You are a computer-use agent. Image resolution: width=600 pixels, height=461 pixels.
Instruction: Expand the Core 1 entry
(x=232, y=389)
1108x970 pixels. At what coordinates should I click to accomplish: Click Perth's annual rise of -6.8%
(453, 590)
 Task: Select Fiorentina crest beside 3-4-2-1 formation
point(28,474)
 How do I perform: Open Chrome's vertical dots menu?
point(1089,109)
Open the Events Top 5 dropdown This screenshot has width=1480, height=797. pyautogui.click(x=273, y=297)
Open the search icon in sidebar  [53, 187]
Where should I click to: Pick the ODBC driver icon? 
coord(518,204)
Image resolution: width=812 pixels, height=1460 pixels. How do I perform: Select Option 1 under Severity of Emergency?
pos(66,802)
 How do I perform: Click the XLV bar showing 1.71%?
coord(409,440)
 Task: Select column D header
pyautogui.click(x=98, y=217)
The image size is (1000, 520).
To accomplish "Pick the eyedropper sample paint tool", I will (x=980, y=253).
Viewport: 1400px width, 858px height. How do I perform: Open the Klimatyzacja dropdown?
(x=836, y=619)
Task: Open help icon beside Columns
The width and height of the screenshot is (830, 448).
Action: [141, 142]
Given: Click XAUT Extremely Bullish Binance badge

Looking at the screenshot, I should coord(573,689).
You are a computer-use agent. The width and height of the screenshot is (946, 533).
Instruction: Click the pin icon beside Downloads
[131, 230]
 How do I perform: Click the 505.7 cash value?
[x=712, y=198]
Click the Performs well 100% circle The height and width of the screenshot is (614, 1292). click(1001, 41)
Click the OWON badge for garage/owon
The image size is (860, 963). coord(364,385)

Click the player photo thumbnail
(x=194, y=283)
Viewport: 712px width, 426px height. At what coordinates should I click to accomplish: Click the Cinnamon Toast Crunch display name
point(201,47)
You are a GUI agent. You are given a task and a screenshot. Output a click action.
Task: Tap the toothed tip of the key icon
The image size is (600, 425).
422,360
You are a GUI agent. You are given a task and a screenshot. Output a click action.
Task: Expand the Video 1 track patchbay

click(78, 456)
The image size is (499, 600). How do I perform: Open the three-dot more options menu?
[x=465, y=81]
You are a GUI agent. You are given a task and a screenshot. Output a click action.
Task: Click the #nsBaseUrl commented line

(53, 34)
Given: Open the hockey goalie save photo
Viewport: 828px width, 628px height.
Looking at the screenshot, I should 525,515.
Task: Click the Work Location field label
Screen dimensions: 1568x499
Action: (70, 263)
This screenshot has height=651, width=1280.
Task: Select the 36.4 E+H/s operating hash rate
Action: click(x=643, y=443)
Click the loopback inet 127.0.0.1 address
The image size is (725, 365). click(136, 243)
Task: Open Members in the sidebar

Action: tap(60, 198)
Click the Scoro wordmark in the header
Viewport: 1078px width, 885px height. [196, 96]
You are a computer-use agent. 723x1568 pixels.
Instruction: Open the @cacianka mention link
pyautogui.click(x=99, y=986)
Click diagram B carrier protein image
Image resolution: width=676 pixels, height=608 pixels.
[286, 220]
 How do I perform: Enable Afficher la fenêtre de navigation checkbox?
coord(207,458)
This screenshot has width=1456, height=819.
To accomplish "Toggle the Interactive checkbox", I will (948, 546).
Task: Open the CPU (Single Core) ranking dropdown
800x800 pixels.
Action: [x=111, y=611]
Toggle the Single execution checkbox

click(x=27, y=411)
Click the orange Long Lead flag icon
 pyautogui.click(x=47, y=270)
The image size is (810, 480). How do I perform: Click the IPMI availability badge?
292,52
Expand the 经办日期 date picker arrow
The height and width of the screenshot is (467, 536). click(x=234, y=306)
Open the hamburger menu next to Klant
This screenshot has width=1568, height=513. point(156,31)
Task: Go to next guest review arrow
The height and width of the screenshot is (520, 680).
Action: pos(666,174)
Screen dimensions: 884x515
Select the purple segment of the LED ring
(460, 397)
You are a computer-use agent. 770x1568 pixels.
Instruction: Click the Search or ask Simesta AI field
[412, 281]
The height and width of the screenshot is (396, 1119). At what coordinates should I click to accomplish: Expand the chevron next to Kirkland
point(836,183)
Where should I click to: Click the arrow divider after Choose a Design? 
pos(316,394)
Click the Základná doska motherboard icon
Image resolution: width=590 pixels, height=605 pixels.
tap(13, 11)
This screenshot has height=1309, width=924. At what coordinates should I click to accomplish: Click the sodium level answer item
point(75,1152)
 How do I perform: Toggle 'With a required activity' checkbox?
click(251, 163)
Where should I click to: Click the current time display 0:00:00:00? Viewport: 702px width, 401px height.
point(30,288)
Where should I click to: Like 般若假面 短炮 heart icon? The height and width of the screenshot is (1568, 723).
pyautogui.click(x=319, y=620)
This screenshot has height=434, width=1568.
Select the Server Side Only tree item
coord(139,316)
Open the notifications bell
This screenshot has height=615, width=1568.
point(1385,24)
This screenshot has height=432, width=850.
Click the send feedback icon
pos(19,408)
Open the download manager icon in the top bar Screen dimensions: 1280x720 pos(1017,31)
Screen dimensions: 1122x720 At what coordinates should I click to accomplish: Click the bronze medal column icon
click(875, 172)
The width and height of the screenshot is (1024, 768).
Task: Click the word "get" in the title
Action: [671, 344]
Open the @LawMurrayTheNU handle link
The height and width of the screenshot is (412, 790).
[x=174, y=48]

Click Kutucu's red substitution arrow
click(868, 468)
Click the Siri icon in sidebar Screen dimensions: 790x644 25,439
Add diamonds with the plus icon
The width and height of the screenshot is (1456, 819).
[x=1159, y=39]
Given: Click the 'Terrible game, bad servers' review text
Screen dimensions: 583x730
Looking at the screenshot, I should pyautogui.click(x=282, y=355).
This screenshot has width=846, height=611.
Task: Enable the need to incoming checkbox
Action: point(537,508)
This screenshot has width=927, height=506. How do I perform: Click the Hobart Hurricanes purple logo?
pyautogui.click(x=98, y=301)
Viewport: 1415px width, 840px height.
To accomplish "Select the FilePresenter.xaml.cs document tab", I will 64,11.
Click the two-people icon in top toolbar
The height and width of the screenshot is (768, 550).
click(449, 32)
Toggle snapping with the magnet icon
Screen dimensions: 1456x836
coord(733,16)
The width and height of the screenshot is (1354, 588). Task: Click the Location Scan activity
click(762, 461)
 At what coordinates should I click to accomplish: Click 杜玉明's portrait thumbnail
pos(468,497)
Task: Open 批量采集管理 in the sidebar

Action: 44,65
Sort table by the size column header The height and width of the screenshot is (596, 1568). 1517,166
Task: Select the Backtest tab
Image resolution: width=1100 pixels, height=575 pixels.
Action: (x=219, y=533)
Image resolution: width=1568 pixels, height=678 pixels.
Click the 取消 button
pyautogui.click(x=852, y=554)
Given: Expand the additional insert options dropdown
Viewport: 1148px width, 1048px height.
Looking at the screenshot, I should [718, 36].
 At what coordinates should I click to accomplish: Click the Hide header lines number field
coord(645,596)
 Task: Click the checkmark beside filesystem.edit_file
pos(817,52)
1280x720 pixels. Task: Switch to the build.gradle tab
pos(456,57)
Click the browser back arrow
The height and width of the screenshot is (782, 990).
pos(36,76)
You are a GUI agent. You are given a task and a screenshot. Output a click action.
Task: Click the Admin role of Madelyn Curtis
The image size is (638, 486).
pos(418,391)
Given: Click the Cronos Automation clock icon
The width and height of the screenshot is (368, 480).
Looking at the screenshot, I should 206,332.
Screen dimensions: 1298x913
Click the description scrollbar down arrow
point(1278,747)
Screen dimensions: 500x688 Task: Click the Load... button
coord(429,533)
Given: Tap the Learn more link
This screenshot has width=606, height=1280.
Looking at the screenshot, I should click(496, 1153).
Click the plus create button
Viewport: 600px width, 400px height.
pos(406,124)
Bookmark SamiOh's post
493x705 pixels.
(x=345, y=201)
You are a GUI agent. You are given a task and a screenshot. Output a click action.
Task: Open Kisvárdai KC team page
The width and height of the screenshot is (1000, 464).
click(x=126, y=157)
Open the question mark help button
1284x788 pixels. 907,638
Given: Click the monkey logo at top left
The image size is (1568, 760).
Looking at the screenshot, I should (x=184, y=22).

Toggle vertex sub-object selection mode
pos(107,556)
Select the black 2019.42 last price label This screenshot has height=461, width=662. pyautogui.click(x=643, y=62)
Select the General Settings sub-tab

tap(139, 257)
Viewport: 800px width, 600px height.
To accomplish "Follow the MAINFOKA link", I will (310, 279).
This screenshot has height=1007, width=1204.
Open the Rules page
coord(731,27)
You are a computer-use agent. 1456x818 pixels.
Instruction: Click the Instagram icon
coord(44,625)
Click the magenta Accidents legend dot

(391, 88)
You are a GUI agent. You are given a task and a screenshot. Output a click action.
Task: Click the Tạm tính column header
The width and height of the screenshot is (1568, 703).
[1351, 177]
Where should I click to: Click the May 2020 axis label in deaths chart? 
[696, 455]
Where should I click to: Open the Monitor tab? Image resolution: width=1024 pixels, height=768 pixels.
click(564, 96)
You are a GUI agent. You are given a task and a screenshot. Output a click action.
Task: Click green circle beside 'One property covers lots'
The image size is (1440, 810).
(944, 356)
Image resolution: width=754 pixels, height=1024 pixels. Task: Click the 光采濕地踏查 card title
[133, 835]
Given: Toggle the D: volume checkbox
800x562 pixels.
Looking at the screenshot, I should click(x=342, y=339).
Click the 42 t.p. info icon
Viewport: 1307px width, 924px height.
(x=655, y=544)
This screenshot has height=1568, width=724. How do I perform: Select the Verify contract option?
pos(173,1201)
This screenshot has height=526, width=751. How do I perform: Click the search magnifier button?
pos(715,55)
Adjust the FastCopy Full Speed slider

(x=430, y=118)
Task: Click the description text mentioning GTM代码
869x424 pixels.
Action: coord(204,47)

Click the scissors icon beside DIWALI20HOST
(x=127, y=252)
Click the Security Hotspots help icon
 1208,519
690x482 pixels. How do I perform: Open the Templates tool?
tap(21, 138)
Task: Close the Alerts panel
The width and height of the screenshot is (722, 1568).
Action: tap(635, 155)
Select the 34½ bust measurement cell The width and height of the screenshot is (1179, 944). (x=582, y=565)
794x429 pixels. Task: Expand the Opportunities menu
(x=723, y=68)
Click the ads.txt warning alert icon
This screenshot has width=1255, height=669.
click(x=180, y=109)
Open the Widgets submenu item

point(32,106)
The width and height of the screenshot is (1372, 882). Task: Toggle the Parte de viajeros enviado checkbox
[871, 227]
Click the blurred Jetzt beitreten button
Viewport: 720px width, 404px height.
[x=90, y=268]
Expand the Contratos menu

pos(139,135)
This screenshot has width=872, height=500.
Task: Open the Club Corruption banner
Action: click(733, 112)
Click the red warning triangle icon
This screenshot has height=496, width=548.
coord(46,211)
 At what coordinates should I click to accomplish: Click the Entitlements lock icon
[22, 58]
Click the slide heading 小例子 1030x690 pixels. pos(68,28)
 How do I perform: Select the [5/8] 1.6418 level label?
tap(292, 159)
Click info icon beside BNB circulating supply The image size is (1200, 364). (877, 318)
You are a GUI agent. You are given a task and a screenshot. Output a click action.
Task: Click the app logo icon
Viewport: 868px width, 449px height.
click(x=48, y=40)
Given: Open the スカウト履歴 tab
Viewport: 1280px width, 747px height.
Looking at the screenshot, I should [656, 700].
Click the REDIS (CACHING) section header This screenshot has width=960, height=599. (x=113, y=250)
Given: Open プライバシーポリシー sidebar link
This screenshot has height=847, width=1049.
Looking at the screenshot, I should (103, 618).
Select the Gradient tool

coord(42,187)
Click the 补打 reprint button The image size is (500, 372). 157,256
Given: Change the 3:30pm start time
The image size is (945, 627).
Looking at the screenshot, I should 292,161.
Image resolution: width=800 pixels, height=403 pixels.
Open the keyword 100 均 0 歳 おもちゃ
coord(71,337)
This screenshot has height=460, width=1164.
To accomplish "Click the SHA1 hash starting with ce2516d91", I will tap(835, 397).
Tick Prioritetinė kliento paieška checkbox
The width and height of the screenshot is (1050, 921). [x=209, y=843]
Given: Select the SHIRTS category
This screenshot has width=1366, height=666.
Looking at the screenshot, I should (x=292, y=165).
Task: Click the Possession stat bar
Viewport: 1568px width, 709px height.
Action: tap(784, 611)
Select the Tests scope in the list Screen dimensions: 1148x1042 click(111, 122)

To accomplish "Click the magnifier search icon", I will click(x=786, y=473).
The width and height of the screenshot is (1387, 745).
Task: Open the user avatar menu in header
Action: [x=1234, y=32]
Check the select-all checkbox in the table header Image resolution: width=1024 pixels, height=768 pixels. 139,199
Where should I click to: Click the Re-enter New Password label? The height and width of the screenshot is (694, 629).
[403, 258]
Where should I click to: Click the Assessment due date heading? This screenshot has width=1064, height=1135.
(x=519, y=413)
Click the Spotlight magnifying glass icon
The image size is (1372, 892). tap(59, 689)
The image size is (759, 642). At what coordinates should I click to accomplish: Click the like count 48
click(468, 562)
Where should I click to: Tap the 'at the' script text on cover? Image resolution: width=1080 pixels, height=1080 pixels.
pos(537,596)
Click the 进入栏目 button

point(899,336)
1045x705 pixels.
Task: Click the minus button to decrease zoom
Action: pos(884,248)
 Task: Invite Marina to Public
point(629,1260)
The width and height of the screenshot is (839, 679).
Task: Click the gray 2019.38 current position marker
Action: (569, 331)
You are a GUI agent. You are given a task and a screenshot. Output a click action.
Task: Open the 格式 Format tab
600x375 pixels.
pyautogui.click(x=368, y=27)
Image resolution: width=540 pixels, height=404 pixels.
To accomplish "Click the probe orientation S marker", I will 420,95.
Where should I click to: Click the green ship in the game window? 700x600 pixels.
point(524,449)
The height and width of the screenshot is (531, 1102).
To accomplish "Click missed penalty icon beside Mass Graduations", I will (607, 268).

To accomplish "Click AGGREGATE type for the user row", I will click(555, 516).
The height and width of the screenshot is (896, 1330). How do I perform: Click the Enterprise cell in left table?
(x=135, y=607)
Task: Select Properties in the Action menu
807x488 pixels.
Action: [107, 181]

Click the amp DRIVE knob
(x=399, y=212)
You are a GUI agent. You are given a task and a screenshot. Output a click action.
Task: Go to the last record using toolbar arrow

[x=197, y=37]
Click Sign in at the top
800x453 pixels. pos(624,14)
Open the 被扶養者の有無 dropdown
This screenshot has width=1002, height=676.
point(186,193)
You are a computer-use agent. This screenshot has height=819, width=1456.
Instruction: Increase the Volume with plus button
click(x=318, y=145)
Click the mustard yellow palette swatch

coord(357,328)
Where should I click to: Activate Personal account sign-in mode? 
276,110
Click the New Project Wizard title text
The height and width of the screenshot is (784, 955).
-*-*-
- The task
Scan the records for lines that hold "review", and reproduce each one you find.

- Answer box
Task: Go to next guest review arrow
Given: Click the 'Terrible game, bad servers' review text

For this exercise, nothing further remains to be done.